Ron Paul: If people can't secede, they are not free
Rep. Ron Paul (R-Texas) on Monday defended various petitions to secede from the United States that popped up soon after the election, and said secession is not an unpatriotic act, but rather a "deeply American principle."
"This country was born through secession," Paul said Monday. "Some felt it was treasonous to secede from England, but those 'traitors' became our country's greatest patriots.
"If a people cannot secede from an oppressive government, they cannot truly be considered free."
People in all 50 states have started petitions to leave the union in the wake of the presidential election. While some have mocked them as a "sour grapes" reaction to the election, Paul said secession from the country is not impossible, even though he said he "wouldn't hold my breath on Texas actually seceding."

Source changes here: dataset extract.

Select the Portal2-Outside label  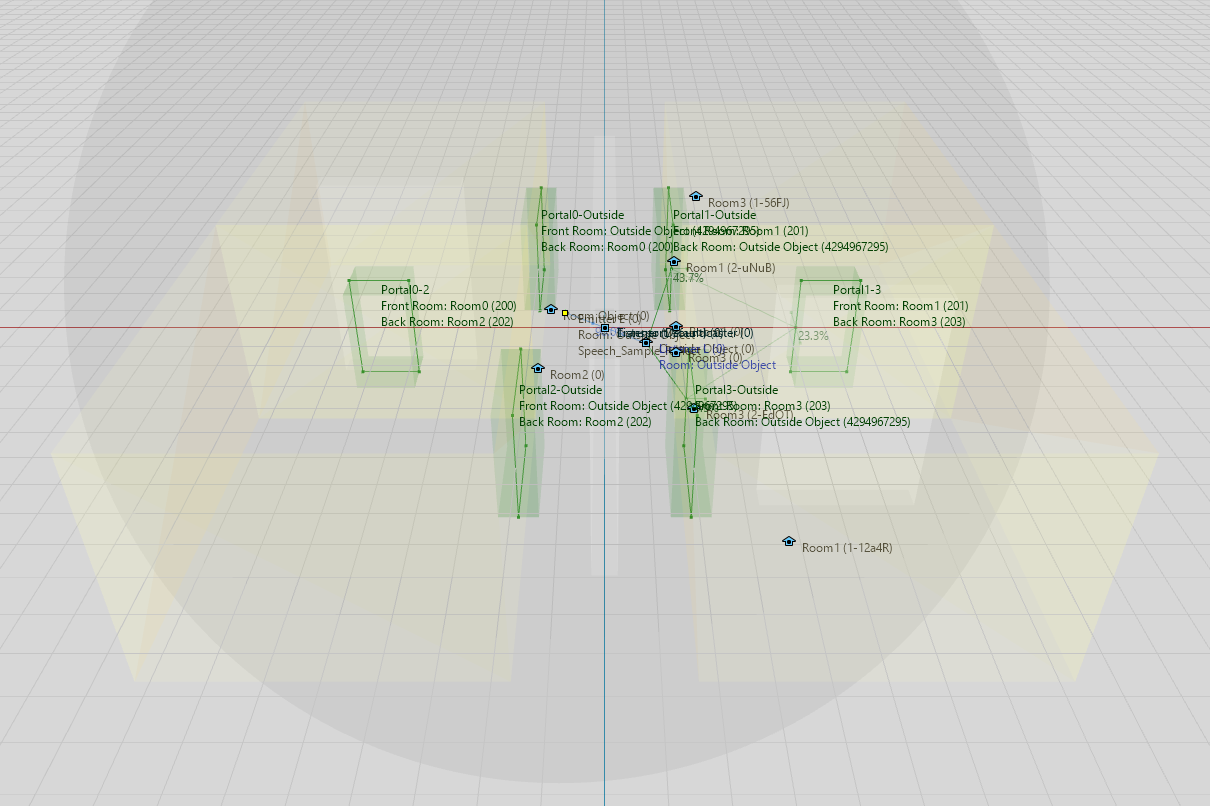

Paul implied the U.S. could be nearing the point at which the government has crossed the line in restricting the freedom of its citizens.
"When the people have very clearly withdrawn their consent for a law, the discussion should be over," he said. "If the Feds refuse to accept that and continue to run roughshod over the people, at what point do we acknowledge that that is not freedom anymore?"
Paul added that the Declaration of Independence explicitly discusses the idea of dissolving the union its first paragraph. That paragraph famously states: "When in the Course of human events, it becomes necessary for one people to dissolve the political bands which have connected them with another, and to assume among the powers of the earth, the separate and equal station to which the Laws of Nature and of Nature's God entitle them, a decent respect to the opinions of mankind requires that they should declare the causes which impel them to the separation."